• Passage:

Author Topic: Closed: Same files twice in catalog  (Read 6731 times)

Offline Hayo Baan

  • Uber Member
  • ******
  • Posts: 2552
  • Professional Photographer & Software Developer
    • View Profile
    • Hayo Baan - Photography
Closed: Same files twice in catalog
« on: October 31, 2021, 06:01:41 AM »
In my catalog I have images appearing twice. Looking at the ones that are duplicated, it appears they are the ones that have special characters in their path (e.g. ô, é, etc.). I noticed this since the count from syncing the catalog and the count shown when browsing the catalog didn't match. I'm sure this has to do with UTF-8 character normalization where e.g. accented characters can be written using different code point sequences and this might have changed over time (the catalog exists since almost the beginning of PM Plus).

Now to find a way to get rid of the duplicates (they are all over the place); syncing didn't work (not even a full sync)…
« Last Edit: December 04, 2021, 03:18:53 AM by Hayo Baan »
Hayo Baan - Photography
Web: www.hayobaan.nl

Offline Hayo Baan

  • Uber Member
  • ******
  • Posts: 2552
  • Professional Photographer & Software Developer
    • View Profile
    • Hayo Baan - Photography
Re: Open: Same files twice in catalog
« Reply #1 on: October 31, 2021, 06:41:26 AM »
Update1: as an experiment I removed the “first”, “second” and both copies of some duplicated items from the catalog and then did a full sync. Lo and behold: the duplicate items returned for each of these trials :(

Update2: as a further experiment, I scanned a folder with duplicates in it to a new catalog. At first scan, images weren't duplicated and when I then did a full sync, they weren't either. So the issue must be related to an “old” scan to catalog.

For the record: I am quite positive I might have switched the file system on which the duplicated files reside from Mac OS X extended to APFS so that might have introduced a filename encoding change. I'll see if I can verify if that's the case.
Update: no, even on a very old backup do the accents in the file name show up similarly. Hmm, it is of course possible that an OS update changed the normalization, so we still can't rule out the encoding…
« Last Edit: October 31, 2021, 07:15:38 AM by Hayo Baan »
Hayo Baan - Photography
Web: www.hayobaan.nl

Offline Hayo Baan

  • Uber Member
  • ******
  • Posts: 2552
  • Professional Photographer & Software Developer
    • View Profile
    • Hayo Baan - Photography
Re: Open: Same files twice in catalog
« Reply #2 on: November 11, 2021, 12:52:40 PM »
Kirk et al, no ideas how I can fix this (short of rebuilding the whole catalog)?
Hayo Baan - Photography
Web: www.hayobaan.nl

Offline Kirk Baker

  • Senior Software Engineer
  • Camera Bits Staff
  • Superhero Member
  • *****
  • Posts: 25020
    • View Profile
    • Camera Bits, Inc.
Re: Open: Same files twice in catalog
« Reply #3 on: November 11, 2021, 02:21:20 PM »
Hayo,

Kirk et al, no ideas how I can fix this (short of rebuilding the whole catalog)?

I wonder if you force a "Reintegrate Forgotten Catalog" maintenance operation if that would correct the problem?  Give that a try.

-Kirk

Offline Kirk Baker

  • Senior Software Engineer
  • Camera Bits Staff
  • Superhero Member
  • *****
  • Posts: 25020
    • View Profile
    • Camera Bits, Inc.

• Supplied data:
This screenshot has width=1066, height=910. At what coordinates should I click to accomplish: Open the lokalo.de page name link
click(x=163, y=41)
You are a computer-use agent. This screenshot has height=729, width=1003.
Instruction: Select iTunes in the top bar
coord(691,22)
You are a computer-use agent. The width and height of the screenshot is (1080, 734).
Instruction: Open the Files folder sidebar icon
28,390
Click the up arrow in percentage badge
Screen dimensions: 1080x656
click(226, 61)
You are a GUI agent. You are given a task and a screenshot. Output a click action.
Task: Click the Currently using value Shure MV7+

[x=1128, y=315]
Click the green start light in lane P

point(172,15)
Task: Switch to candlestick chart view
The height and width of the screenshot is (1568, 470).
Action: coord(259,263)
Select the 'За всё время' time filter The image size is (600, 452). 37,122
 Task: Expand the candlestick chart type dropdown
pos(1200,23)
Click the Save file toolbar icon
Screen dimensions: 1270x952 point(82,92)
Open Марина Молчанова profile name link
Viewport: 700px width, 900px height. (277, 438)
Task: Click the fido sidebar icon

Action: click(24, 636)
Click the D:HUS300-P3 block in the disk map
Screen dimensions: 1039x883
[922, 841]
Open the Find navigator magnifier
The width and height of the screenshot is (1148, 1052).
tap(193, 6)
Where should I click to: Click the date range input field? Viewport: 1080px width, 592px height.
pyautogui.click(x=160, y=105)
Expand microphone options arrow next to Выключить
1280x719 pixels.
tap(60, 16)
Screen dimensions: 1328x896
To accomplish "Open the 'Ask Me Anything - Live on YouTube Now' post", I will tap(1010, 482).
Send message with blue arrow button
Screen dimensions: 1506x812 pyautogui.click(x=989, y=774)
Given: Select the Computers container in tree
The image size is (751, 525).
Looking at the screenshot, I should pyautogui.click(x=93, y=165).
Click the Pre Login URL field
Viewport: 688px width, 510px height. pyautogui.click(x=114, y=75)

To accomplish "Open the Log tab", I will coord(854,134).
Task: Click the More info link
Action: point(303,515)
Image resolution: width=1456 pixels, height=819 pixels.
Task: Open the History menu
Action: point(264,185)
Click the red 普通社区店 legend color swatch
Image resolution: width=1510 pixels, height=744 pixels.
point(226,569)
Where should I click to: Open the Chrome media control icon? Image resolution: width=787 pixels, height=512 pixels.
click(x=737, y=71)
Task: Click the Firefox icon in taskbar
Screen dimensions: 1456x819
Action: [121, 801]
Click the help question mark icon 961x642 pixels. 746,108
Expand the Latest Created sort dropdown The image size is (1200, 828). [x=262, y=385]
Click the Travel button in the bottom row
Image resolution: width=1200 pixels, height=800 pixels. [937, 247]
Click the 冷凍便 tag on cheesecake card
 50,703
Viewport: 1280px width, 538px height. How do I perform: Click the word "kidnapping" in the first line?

• Work to complete:
1. In the forum thread, rewrite the paragraph beginning "Update2: as a further experiment" as a short list that keeps its main facts.
2. Count the lines in the entries that contain the string "name", with case counting. Give only the number.

• Answers provided:
1.
- A folder with duplicates was scanned into a new catalog.
- The images weren't duplicated on the first scan.
- They still weren't duplicated after a full sync.
- So the issue must come from an "old" scan to catalog.

2. 2